Yasuhiro Maruoka, Shingo Baba, Takuro Isoda, Yoshiyuki Kitamura, Koichiro Abe, Masayuki Sasaki and Hiroshi Honda
Background: The purpose of this study was to retrospectively investigate the association between 2-[F-18]-fluoro-2-deoxy-D-glucose (18F-FDG) accumulation in lung metastasis (LM) before 131I therapy and refractoriness to 131I therapy for differentiated thyroid carcinoma (DTC) patients.

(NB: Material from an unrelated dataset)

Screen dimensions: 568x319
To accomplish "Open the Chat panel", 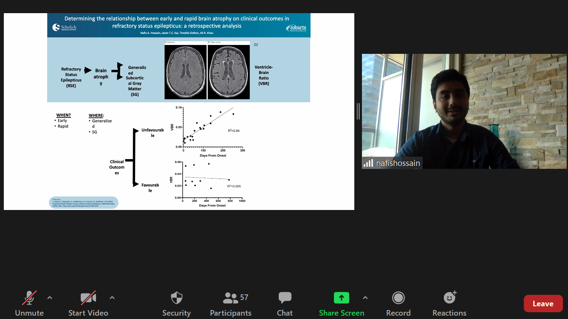I will click(285, 303).
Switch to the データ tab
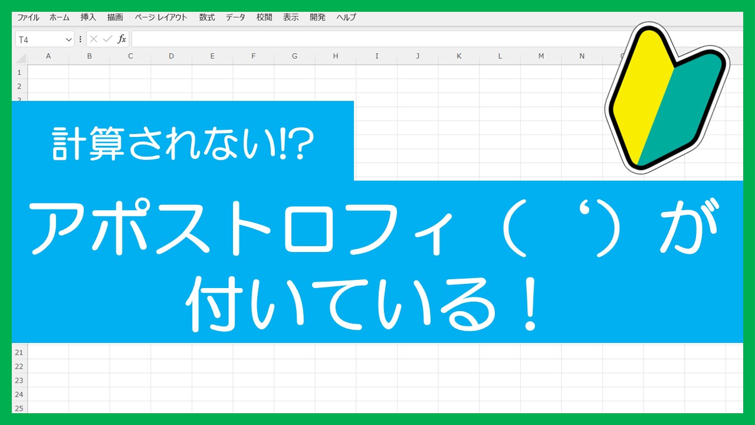 (x=235, y=17)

Methods and Findings: Sixty-one DTC patients with LM who underwent Positron emission tomography/computed tomography using 18F-FDG (18F-FDG PET/ CT) before an initial 131I therapy were retrospectively evaluated. Maximum of standardized uptake value (SUVmax) in LM with the highest 18F-FDG accumulation was measured in each patient. The SUVmax was compared between patients with and without 131I-positive LM, and between patients with and without an increased level of thyroglobulin (tumor marker) 12 ± 2 months after 131I therapy using the Wilcoxon test.

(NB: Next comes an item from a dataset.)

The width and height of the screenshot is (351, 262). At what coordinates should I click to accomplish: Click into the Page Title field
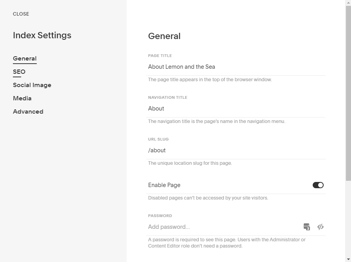click(x=236, y=67)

Discussion: Predictability for the patients with an increased thyroglobulin level was also analyzed by receiver-operating-characteristic (ROC) analysis. SUVmax of LM was significantly greater for patients without 131I-positive LM than for those with 131I-positive LM (5.9 ± 6.0 vs. 1.9 ± 2.0, p<0.01) and was significantly greater for patients with an increased level of TG after 131I therapy than for those without (7.0 ± 4.9 vs. 1.2 ± 1.0, p<0.01). All 11 of the 49 patients with SUVmax > 3.8 showed an increased TG level after 131I therapy. Use of the optimal cutoff threshold for SUVmax of 1.6 differentiated patients with an increased level of TG from those without at a sensitivity of 74.2%, a specificity of 94.4%, an accuracy of 81.6% and an AUC of 0.91.
Conclusion: 18F-FDG accumulation in LM from DTC can be one of predictors for refractoriness to 131I therapy.